Under Peruvian skies
This photograph was taken while I was wandering around the market in Písac, Peru. The children were gathered in a group on the side of the street and I sat down beside them to change the film in my camera. A few tourists came and took the children's photographs and gave them a few soles (Peruvian money) in return. I understood that modeling for tourists was the children's way of making money to help support their families. The children, dressed in beautiful traditional wear, also had a few lambs with them to attract tourists. I asked the girl in the center if I could photograph her, and the other children crowded around in hopes of making some extra money. As I was setting up, they all stood in front of me curiously, unsure of when to smile. The girl in the center, the one who was in control of the little ones, crossed her arms, and looked straight at the lens as if she was very familiar with posing. I started taking photographs, and paying them after each one, grateful for their company and willingness to be photographed.
These kids were sitting outside their house when I met them. They live in the predominantly Muslim area of town, and greeted me with their warm, beautiful smiles. In India, as in many different countries, you will often find the oldest child taking on more of a guardian role for their siblings so that both their mom and dad can work. My goal in exploring this area of town was to see beautiful faces and meet beautiful people, and to show the world that there is so much potential and beauty in these people.
Future of Cambodia
Children slide down a steep cement embankment near a bridge outside Phnom Phen—a place I find both depressing and amazing. Within the city you can see extreme poverty, child prostitution, piles of garbage, and you are constantly seeing scars created by the recent genocide. However, it is also a place with incredible hope, with NGOs such as Friends International. To escape the darker side of the city, I often went on bike rides to the islands across the river with Grasshopper Adventures. At every turn, you meet friendly people. Children run out of their houses to say hello. It is a completely uplifting experience.
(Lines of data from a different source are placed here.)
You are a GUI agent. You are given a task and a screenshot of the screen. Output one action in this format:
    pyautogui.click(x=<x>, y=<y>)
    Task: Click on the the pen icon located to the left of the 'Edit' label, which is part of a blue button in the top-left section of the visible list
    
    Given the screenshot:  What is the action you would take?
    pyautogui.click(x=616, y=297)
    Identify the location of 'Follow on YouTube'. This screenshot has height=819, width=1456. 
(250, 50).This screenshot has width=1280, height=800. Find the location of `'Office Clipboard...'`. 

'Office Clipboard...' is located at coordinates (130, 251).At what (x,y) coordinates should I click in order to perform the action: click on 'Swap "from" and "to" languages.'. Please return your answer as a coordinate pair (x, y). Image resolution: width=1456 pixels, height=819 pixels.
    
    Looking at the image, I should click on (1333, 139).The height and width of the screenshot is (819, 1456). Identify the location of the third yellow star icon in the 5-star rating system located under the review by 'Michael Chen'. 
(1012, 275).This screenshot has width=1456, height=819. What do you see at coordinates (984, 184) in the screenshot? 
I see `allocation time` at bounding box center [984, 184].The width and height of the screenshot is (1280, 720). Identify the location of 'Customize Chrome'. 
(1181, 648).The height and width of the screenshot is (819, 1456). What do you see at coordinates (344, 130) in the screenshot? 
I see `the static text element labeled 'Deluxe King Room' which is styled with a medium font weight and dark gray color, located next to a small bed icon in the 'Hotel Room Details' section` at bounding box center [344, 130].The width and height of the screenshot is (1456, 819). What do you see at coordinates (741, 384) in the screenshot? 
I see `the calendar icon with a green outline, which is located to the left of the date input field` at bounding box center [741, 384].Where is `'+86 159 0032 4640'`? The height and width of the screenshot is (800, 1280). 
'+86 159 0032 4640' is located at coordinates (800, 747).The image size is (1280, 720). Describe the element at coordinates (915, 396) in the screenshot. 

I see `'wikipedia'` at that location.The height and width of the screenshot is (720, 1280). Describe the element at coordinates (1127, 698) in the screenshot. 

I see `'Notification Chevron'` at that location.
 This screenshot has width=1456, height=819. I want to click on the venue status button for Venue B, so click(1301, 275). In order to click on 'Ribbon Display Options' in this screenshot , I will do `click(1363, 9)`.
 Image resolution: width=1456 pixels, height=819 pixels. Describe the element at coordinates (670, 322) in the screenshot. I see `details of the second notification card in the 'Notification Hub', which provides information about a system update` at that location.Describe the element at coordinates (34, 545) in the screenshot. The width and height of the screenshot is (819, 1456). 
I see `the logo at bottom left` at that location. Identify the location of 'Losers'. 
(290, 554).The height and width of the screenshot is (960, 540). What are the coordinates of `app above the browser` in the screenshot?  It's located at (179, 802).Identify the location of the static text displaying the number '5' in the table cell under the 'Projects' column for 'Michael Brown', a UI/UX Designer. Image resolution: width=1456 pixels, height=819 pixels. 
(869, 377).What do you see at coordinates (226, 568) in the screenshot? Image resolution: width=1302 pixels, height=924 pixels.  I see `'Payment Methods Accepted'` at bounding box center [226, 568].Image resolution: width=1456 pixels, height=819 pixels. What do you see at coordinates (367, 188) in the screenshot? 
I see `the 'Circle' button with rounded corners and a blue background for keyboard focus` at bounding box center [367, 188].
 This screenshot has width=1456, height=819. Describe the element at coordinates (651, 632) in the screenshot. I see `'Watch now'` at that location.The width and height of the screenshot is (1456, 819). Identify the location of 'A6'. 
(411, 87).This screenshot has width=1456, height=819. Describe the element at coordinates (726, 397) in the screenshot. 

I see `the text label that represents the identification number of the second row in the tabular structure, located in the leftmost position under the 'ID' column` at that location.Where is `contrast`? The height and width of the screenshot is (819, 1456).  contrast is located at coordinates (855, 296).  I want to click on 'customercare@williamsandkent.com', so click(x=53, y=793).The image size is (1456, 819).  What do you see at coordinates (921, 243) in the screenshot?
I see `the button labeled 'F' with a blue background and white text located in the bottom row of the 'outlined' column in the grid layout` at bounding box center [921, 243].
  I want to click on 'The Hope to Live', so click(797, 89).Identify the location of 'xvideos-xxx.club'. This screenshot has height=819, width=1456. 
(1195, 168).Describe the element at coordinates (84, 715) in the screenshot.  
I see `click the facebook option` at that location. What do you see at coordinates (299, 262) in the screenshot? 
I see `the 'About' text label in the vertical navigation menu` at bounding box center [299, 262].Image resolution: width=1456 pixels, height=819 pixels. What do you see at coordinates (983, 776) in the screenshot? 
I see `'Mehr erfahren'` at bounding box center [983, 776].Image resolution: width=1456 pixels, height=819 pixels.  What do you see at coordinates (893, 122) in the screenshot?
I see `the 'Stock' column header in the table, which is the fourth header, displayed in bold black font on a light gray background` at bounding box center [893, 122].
This was the first day I showed up on site at the Children's Home, where I volunteered to teach photography lessons, and decided to do some portraits. These two boys followed me around the entire day, carrying all my gear and offering their insight into good places to photograph. I decided to enter this image as part of what I owe to these two boys for picking the location and helping me out. They were great to photograph and I will never forget the time I spent with them.
Three little monks enjoying talking to each other, while one is quite proud to show off his pet.
In a small village of West Bengal, children are playing with a bicycle tire. They are having fun together.
The face of poverty
This shot was taken in a small poverty-stricken fishing village in Uganda. I feel that this smiling boy demonstrates that, despite their current situation, the people can still be happy.
And who might you be?
Unperturbed by the close proximity of strangers, this little girl's expression emits both delight and curiosity as foreigners traverse right across her front door.
Hope in music
Childhood is the most sacred part of life. We as adults are entrusted with it: to shield it, protect it and allow it its full potential. And yet, in places like Congo, children are forcefully taken from their families by armed forces, sometimes as early as 7-years-old, forced into military training, a life of crime, drugs, war and are shoved brutally into an ugly adulthood robbing them of their gift, their innocent childhood. UNICEF and other NGOs have been actively struggling to save these children from the grips of war, offering them temporary sanctuary in an attempt to help them kickstart their childhood again and reunite with their families or other foster families in the Congolese society. With arts, some of these children told me that they are able to escape into other places in their minds, places free of their memories of war, of killing, of brutality. They can dream of a normal life, of happiness and of recapturing the freedom that is an integral part of childhood. This boy, a demobilized child soldier, uses music for healing.